Mostly though it works OK. I use it as a regular monosynth mainly and just store the basic patch settings I want then tweak the rest.
I have no problems driving OSCar via MIDI, but I absolutely love the keyboard. It is a lightweight synth action but it is so fluid I can do mad glissandoes on it so simply. I wish my DX7-II (my controller) had the same action.
I find the OSCar has a very full sound, that can stand alone in a small ensemble with just a few instruments, or it can sit in a mix with lots of layers very nicely too.

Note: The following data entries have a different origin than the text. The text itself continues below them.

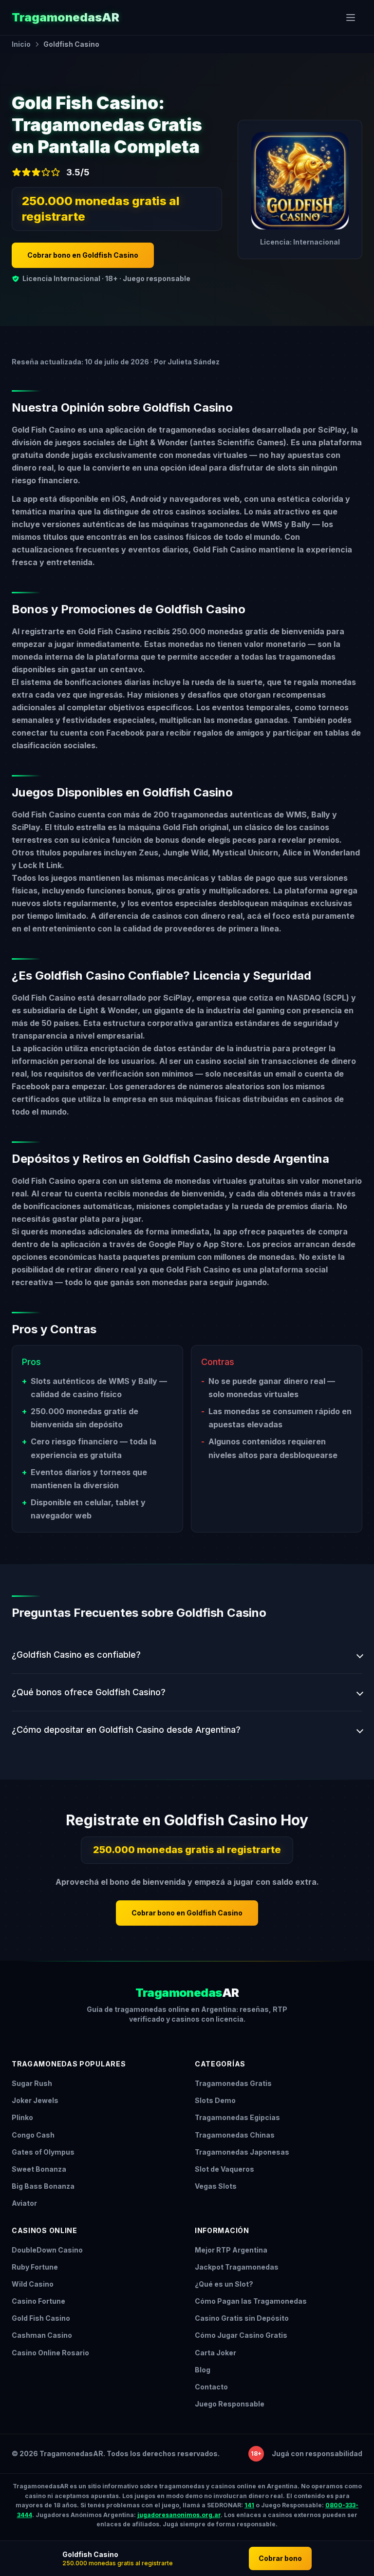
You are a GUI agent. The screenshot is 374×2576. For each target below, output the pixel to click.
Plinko (22, 2117)
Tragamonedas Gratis (233, 2083)
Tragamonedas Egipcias (237, 2117)
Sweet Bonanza (39, 2169)
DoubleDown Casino (47, 2250)
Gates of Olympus (43, 2152)
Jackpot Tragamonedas (237, 2267)
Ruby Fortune (35, 2267)
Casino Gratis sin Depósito (242, 2318)
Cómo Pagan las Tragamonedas (251, 2301)
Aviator (24, 2203)
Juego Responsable (229, 2404)
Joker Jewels (35, 2100)
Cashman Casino (42, 2335)
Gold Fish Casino (41, 2318)
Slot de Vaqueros (224, 2169)
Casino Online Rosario (50, 2353)
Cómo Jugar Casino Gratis (241, 2335)
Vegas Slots (216, 2186)
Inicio (21, 44)
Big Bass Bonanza (43, 2186)
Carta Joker (215, 2353)
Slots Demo (215, 2100)
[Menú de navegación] (350, 17)
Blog (202, 2370)
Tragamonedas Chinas (235, 2135)
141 (249, 2505)
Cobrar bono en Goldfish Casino (82, 255)
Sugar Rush (32, 2083)
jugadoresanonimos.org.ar (179, 2515)
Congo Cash (33, 2135)
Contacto (211, 2387)
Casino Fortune (38, 2301)
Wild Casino (33, 2284)
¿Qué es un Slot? (224, 2284)
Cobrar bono (280, 2558)
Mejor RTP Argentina (231, 2250)
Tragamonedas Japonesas (242, 2152)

I also have a MiniMoog that I duet the OSCar with. MY current project involves minimal tunes with OSCar doing bass via the arp/seq synchedto my Drummer and the MiniMoog providing ambient lead and pad lines.
The OSCar is a very fragile instrument and needs to be treated gently. It is not giggable as such in my opinion, unless it is stored with the guitarist's 67 strat and handled the same way.
I am very pleased with my purchase as I wanted one of these for so long and am not disappointed at all with the sound or the performance of the instrument - if only I could find a way to keep my cat off it.
|Rating: 4 out of 5 posted Monday-Jan-12-2004 at 22:48|
|eccentric a professional user from usa writes:|
..just wanted to clear up something posted in an earlier OSCar review- The reason the unit shows up as being manufactured by SSL if you dump its data to a computer editor is that Chris Huggett didn't actually apply for a unique manufacturer ID with the MMA when he produced the unit. Instead, he choses sysex 2B (the ID formally assigned to SSL), so that when he tested the data dump he could see whether it was 2B or not 2B (yes it's funny, and no I'm not kidding- I heard this from him directly!)
|Rating: 4 out of 5 posted Sunday-Oct-19-2003 at 02:48|
|Jesper Ödemark a hobbyist user from Sweden writes:|
I finally got myself an OSCar. I have one of the original hand-built and it has serial number 35. All serials on later models were written in biro on the bottom wood piece (all according to Paul Wiffen, once on the OSCar team). Mine has the serial number on a sticker on the digital board inside. My unit also has OSCar MIDI and a custom waveform multiplier, partly designed by Chris Huggett. Now I just want to exchange the trig in for audio in to filter! Here's my studio: http://www.bolina.hsb.se/hsidor/jesper/studiohela.htm
|Rating: 5 out of 5 posted Friday-Mar-14-2003 at 03:16|
|Chris L a professional user from London writes:|
Great sounding and powerful editing. However, it is very very expensive and, as with most monos, of limited use. There are better deals out there. They are rare and highly prized so you have to pay a premium if you wish to own one. One of the best monos...but worth more than a Prophet 5?
|Rating: 4 out of 5 posted Tuesday-Jan-28-2003 at 13:16|
|Quentin a part-time user from Birmingham,UK writes:|
You can get some pretty fat sounds out of it if you set the filter and envelopes just right, the main problem I found is that the attack time on the filter is a liitle too slow for giving a Moog type punch to the sound.